Main content of the page

Information about a piece of news titled Kyle Martin is defending his PhD thesis on June 4th 2025

Kyle Martin is defending his PhD thesis on June 4th 2025

Intoduction

Kyle Martin will defend his doctoral thesis: " Predicting Anterior Cruciate Ligament Reconstruction Outcome - Machine Learning Analysis of National Knee Ligament Registries".

News main picture

Disputas: Wednesday 4th of June 2025

Place: Auditorium Innsikt, Norges Idrettshøgskole

Time - Trial lecture: 10.15 – 11.00: (to be decided on May 21st)

Time - Thesis Defence: 13.15 – 16-15: " Predicting Anterior Cruciate Ligament Reconstruction Outcome - Machine Learning Analysis of National Knee Ligament Registries"

Language: English

Commitee

Committee chair: Professor Jorunn Sundgot-Borgen, PhD FACSM, Department of Sports Medicine, The Norwegian School of Sport Sciences

1.st opponent: Professor Kristoffer Barfod MD PhD, Consultant, University of Copenhagen, Section for Sports Traumatology, Bispebjerg Hospital, Denmark

2nd opponent: Jacobien Oosterhoff MD PhD, Researcher, Department of Orthopaedic Surgery, University Medical Centre Groningen, the Netherlands

Supervisors:

Main supervisor: 

Professor Gilbert Moatshe MD PhD, Department of Orthopedic Surgery, Oslo University Hospital, Norway

Co-supervisors: 

Professor Roald Bahr MD PhD, Department of Sports Medicine, Norwegian School of Sport Sciences, Norway

Professor emeritus Lars Engebretsen MD PhD, Department of Orthopedic Surgery, Oslo University Hospital, Norway


WHAT IS THE PROJECT ABOUT:

When patients tear an ACL, an important stabilizing ligament in the knee, surgery is usually recommended to restore stability and return to an active lifestyle. In this scenario, patients are often curious about how they will do after surgery, asking questions like, “what are the chances of success or failure with surgery?” When answering these questions, physicians often generalize and make estimates using their experience and knowledge of previous research studies. However, for ACL reconstruction surgery, one size does not fit all and patients may have very different risk profiles with regards to eventual outcome.
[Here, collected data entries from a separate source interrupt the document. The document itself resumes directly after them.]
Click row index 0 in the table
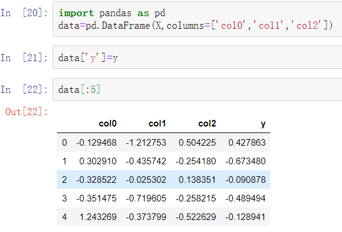 tap(64, 143)
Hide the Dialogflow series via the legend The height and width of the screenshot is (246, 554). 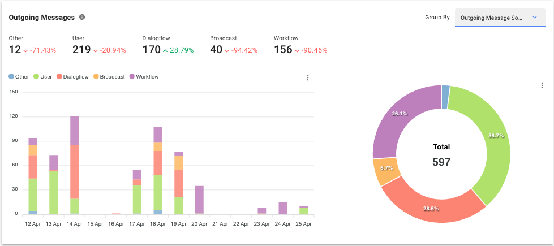tap(72, 77)
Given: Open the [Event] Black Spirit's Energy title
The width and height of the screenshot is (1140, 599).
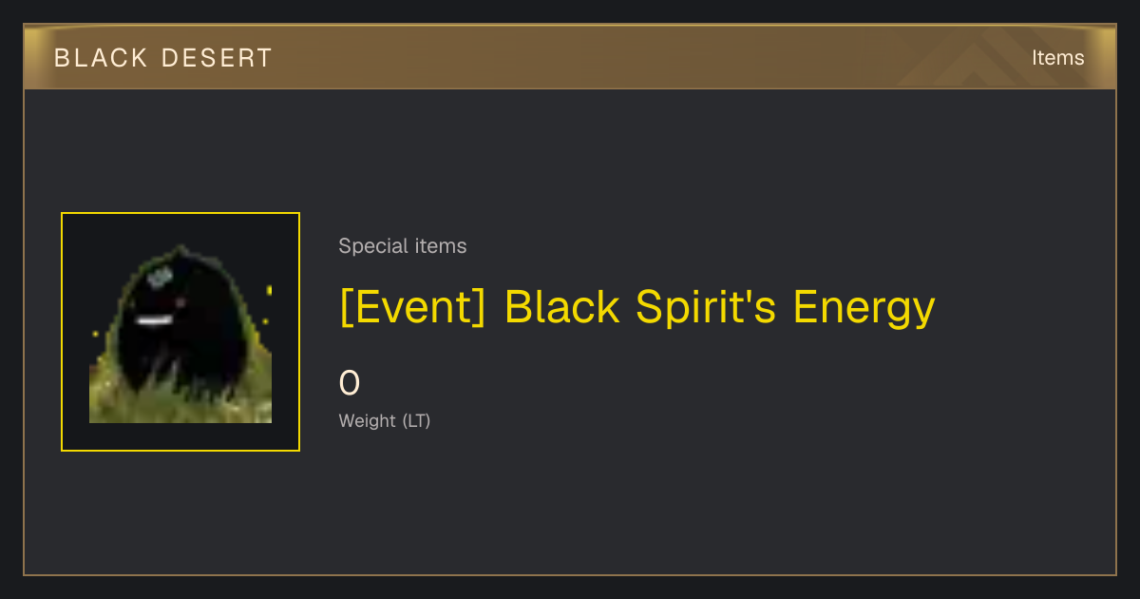Looking at the screenshot, I should [637, 308].
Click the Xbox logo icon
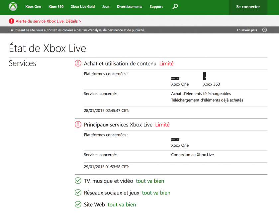Image resolution: width=279 pixels, height=216 pixels. 13,6
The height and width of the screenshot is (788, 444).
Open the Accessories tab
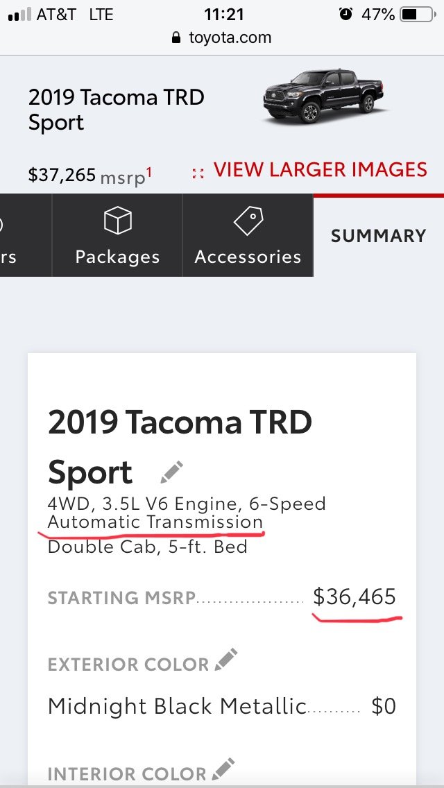pos(248,235)

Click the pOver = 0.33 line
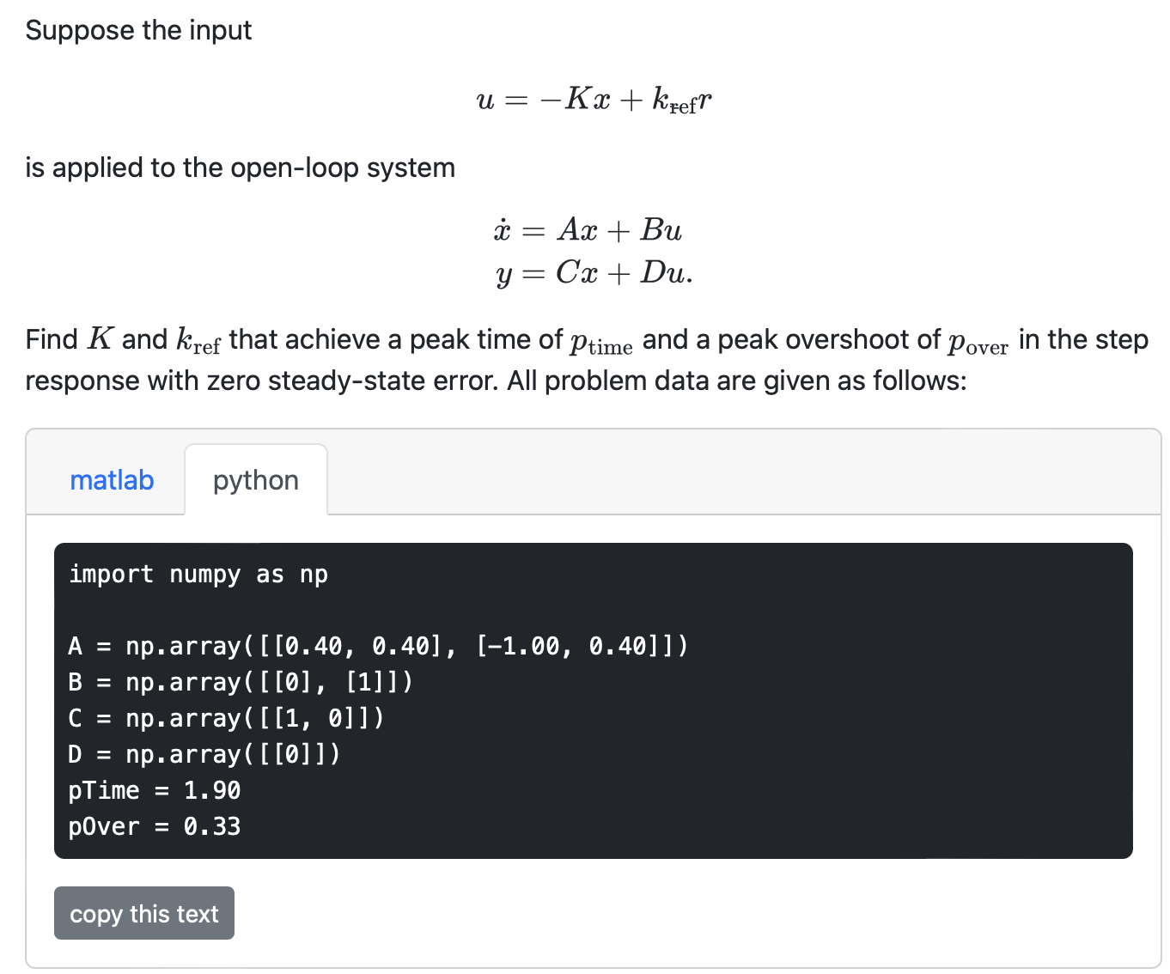(x=155, y=826)
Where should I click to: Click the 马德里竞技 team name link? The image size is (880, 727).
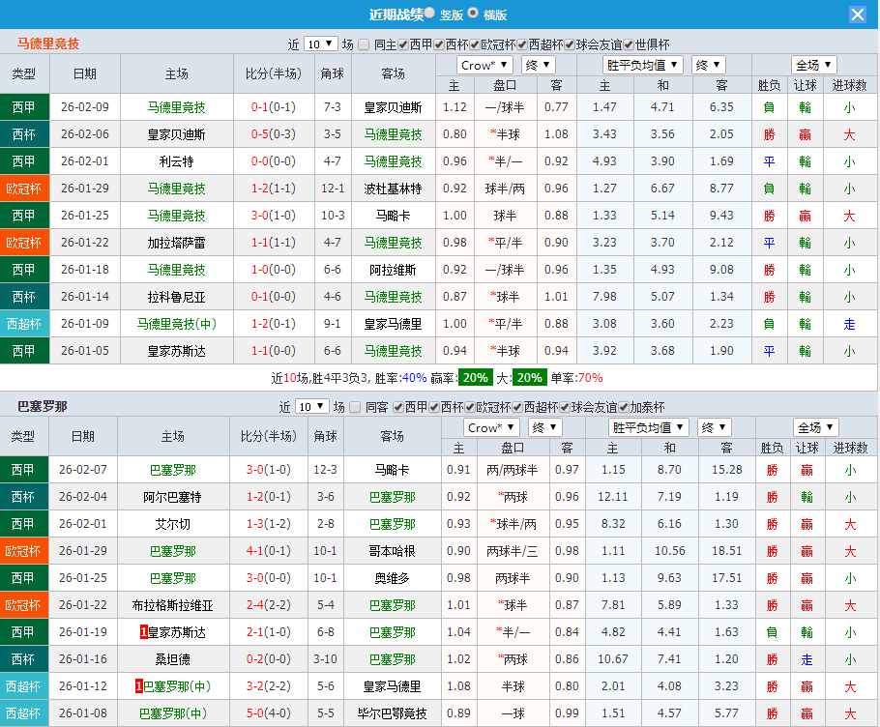click(46, 43)
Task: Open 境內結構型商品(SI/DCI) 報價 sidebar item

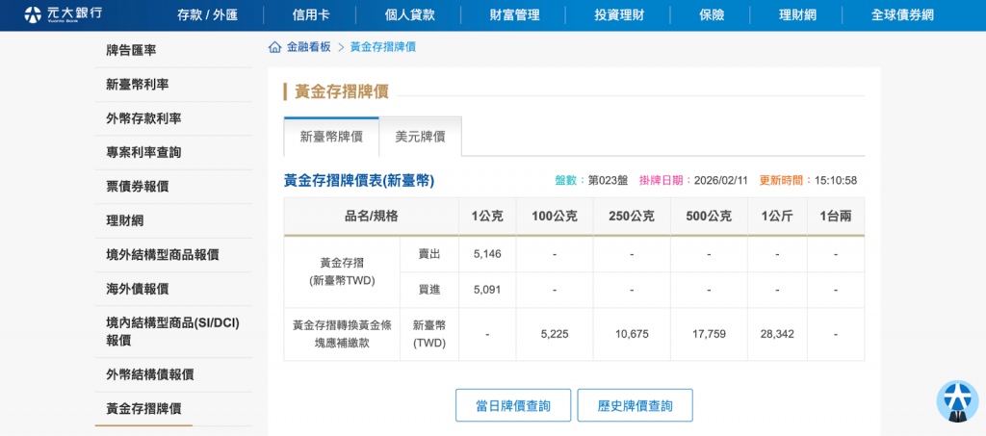Action: 172,331
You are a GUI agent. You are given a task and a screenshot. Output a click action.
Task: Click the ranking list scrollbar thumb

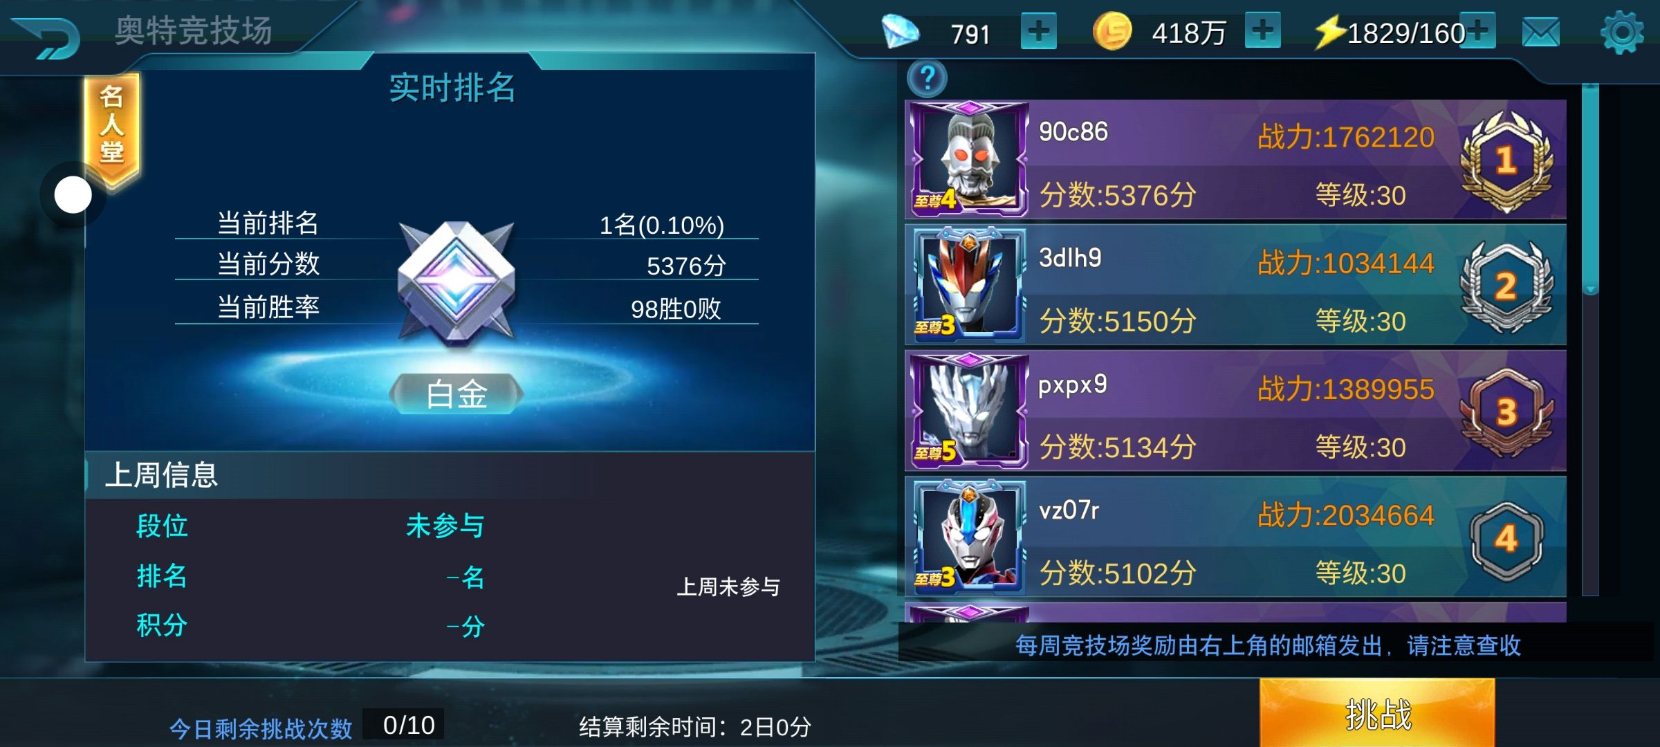tap(1591, 188)
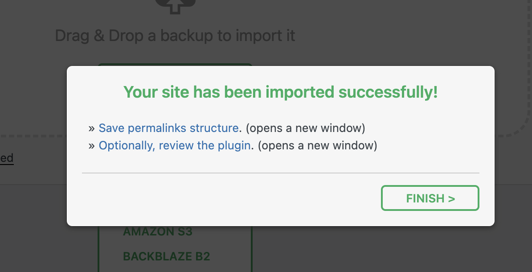Click the period after Save permalinks structure
Screen dimensions: 532x272
point(240,128)
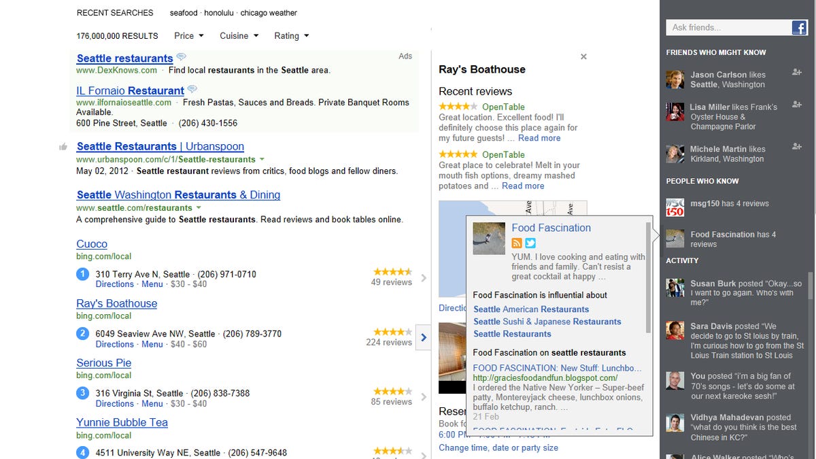Click 'Change time, date or party size'
The width and height of the screenshot is (816, 459).
[498, 447]
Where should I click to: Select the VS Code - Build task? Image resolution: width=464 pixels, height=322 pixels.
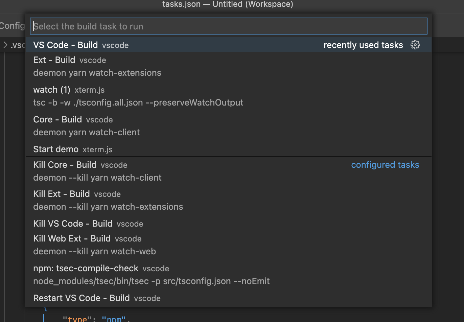(x=65, y=45)
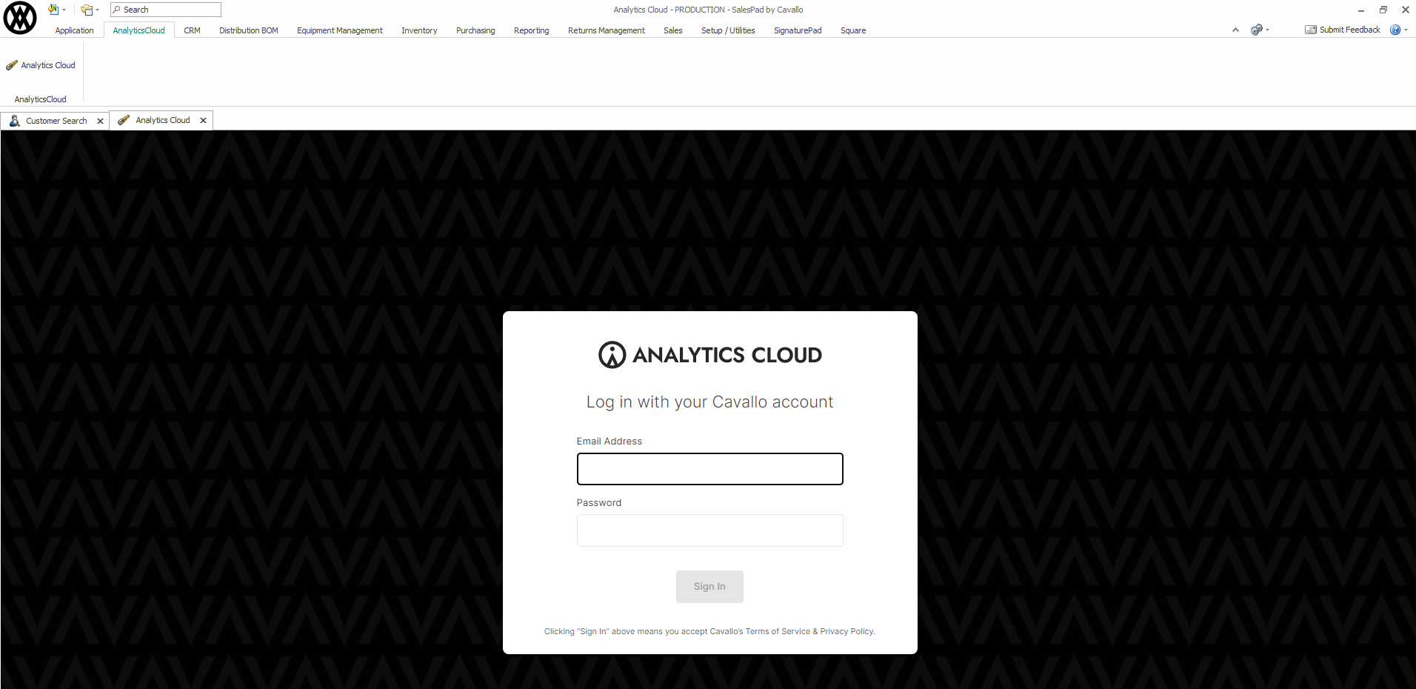Close the Customer Search tab

[100, 121]
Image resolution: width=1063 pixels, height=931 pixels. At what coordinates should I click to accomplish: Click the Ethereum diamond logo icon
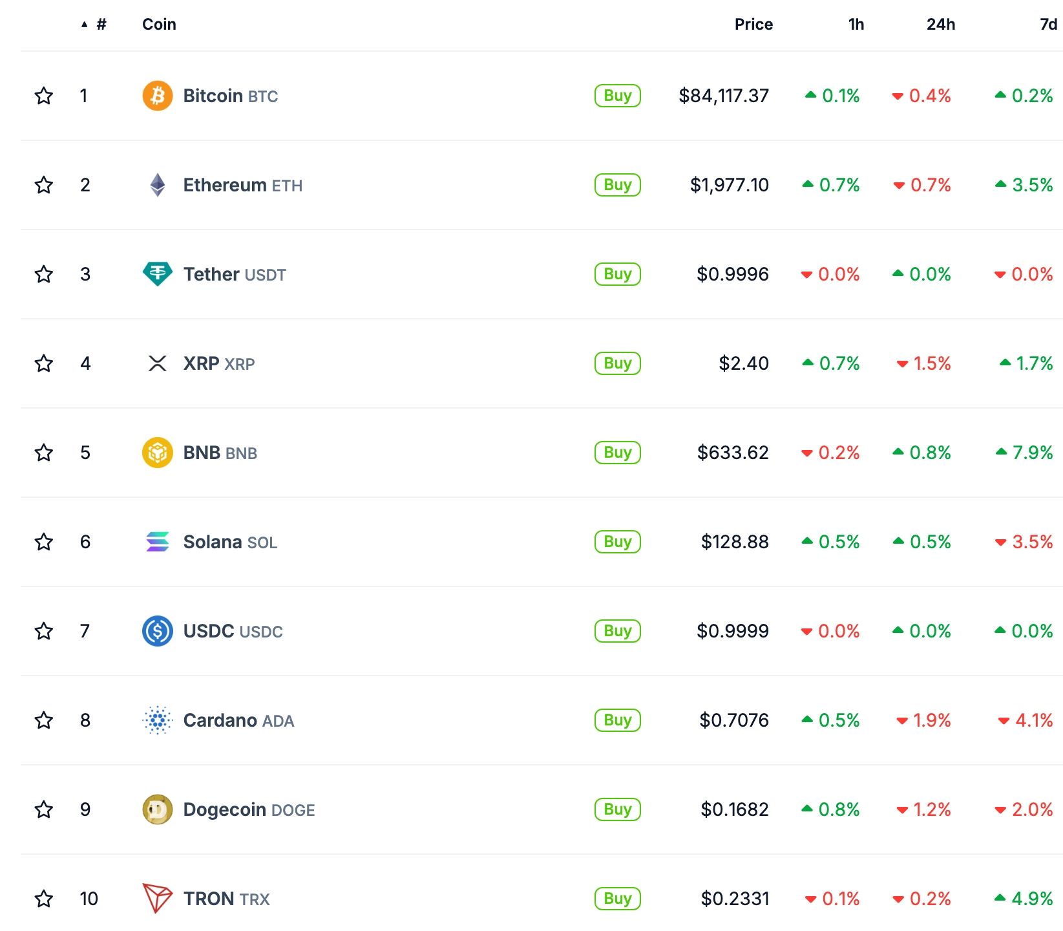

This thesis sought to overcome this limitation by using machine learning – a subset of artificial intelligence – to develop risk calculators that can estimate the risk of certain outcomes after ACL reconstruction on a patient-specific level. The primary outcome of interest was the likelihood of a patient requiring a revision surgery (a re-do operation for a failed reconstruction) within 5 years. The Norwegian and Danish national knee ligament registries, which collect data on every ACL reconstruction performed in those respective countries, served as the information source used to train the machine learning algorithms.

This thesis consisted of 6 studies which developed and tested the validity of several prediction models and led to the creation of the first machine-learning-based online calculators which clinicians could use in the office setting to estimate outcomes for their patients. The accuracy of these models was moderate overall – better than random chance but also with room for improvement. Taken together, these studies demonstrate the potential of novel AI-based tools for clinical outcome prediction, while also highlighting the associated challenges and limitations.